62

271 19 1
                                    

Ömür: Alp?

Alphan: Efendim?

Ömür: Yüzüne ne oldu?

Alphan: Bir şey olmadı.

Ömür: Ne demek olmadı, kör müyüm ben?

Alphan: Önemli bir şey değil, takma.

Ömür: Kavga mı ettin biriyle?

Alphan: Cıks.

Ömür: Alp delirtme adamı söyle ne olduysa işte.

Alphan: Yav bir şey olmadı, önemi yok. Uzatma.

Ömür: İyi misin?

(Görüldü 09:29)

*

Gözlerimi devirip telefonu kilitlerken hoca girdi sınıfa. Kantinde otururken karşılaşmıştık ve dünkü olaydan sonra yüzümde taht kuran iki yumruğun izlerini illa ki fark etmişti. Beş yüz metre öteden, dudağımdaki iki de bir kanayan yarayla ve elmacık kemiğimdeki yeşillikle, biri görse trafik lambası falan sanardı. Yani Ömür'ün fark etmemesinin imkanı yoktu.

Doğal olarak merakını gidermek için mesaj attığı gerçeği büyük bir umutla açtığım mesaja verdiği cevap beni hayal kırıklığına uğratmıştı. Tamam, gel kucağıma atla demesini beklemiyordum ama en azından beş gündür uzak olmamız ona yetmiş olmalıydı diye düşünüyordum. Neydi derdi bu kadar anlam veremiyordum.

Bir de iyi misin diye soruyordu. Olmadığımı bildiği halde, nefesimi kestiğini adı gibi bilirken iyi olup olmadığımı sorması sinir etmişti beni. Cevap vermeye gerek bile duymadım bu yüzden.

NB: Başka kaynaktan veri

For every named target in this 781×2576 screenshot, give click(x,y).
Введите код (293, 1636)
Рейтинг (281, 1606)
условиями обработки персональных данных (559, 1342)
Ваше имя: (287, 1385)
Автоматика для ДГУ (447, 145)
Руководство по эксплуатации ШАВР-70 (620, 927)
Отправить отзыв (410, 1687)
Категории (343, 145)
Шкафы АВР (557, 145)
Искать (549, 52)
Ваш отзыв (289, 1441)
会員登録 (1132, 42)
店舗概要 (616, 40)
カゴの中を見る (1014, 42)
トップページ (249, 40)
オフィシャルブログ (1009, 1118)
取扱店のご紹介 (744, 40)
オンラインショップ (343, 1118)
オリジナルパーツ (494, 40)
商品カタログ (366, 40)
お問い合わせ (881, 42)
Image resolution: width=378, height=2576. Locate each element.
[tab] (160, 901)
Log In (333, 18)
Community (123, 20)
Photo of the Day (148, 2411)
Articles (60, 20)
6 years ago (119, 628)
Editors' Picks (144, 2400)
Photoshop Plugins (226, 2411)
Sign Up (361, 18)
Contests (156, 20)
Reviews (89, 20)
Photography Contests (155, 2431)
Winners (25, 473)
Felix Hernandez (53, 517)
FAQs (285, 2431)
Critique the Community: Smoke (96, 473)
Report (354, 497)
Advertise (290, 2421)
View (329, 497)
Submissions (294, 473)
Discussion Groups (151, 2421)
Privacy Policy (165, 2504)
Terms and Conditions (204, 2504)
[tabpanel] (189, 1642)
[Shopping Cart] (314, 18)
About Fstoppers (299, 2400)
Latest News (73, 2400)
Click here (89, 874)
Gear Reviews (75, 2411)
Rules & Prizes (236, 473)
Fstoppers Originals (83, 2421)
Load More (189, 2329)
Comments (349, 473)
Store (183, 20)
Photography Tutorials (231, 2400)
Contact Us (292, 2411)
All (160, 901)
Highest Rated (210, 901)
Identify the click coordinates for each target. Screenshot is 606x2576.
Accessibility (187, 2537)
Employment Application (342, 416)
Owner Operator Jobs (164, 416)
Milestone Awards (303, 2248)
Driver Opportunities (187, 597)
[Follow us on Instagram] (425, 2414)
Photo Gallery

Berkan yanımda değildi. Ön sıralardan birinde oturmuş hocayla bir münakaşa içine girmişti. Telefonumu cebime sokup sıraya yaslanarak başımı duvara çevirdim ve gözlerimi kapattım. Fizik çekecek halim yoktu şu an, çakma Einstein Musa hocaya hiç tahammül edecek vaziyette değildim. Ben de iki gündür ciddi anlamda yapmadığım bir şeyi yaparak uyudum.

Saçlarımın arasında gezinen parmakları hissettiğimde uykudan sıyrılan bedenim huzursuzdu. Enseme vuran nefesleri hissettiğimde içime bir ürperti yayıldı ve istemsizce gözlerimi açmadan başımı öbür tarafa çevirdim. Uykuya geri dönmeden önce aldığım nefesle ciğerlerime dolan o eşsiz koku kaşlarımı çatarak gözlerimi aralamama sebep oldu.

Ömür, yüzümün sadece birkaç santim ötesinde gülümseyerek bana bakıyordu. Vücudumun rahatladığını ve sonunda aldığım nefeslerin boğucu olmadığını fark ettim. Sonunda, huzura eriyordu ruhum da bedenim de. İçimdeki hissin tarifi yoktu, yüzüme yayılan gülümsemenin izahı yoktu.

"Gece beşik mi salladın?" diye sordu alaylı bir ses tonuyla.

Cevap vermeden gözlerine bakmaya devam ettim. Mahrum kaldığım o gözleri dünyamı aydınlatan en güzel renklerdi. Bakışlarındaki ifade, beni özlediğini söylemesi için sözcük bile gerektirmiyordu. Çok özlemiştim ulan, burnuma değen burnu bile içimi kaynatmaya yetiyordu.

Elini saçlarımdan ayırıp yeşilleşen elmacık kemiğime dokundu usulca. Tüy gibi bir dokunuştu; vücudum en ufak dokunuşunu, temasını hissetmek için yanıp tutuşmasa hissedemeyebilirdim de.

"Canını yakıyorum," dedi bakışları elmacık kemiğimi okşayan parmaklarında gezerken. "Bundan nefret ediyorum."

Yanağımdaki elinin üstüne sardım elimi. Ardından usulca yanağımdan çekip dudaklarıma indirdim ve küçük bir öpücük bıraktım.

"Gitsen de bana geliyorsun," dedim gözlerimi kapatarak. "Bunu seviyorum."

Sıkıntılı bir nefes verdiğinde yüzüme çarptı ılık nefesi. Sigara kokuyordu, yine içmişti. Dudağımın içini ısırdım, sigara içmesinden nefret ediyordum. Özellikle de en iğrenç kokanından ve o kokunun direkt üstüne sinmesinden daha çok nefret ediyordum ama yapma demeye de dilim varmıyordu. Onu bir şeylerle kısıtlamak istemiyordum. Kaldı ki, sigaraydı bu. İstesem de engelleyemezdim çünkü bağımlıydı.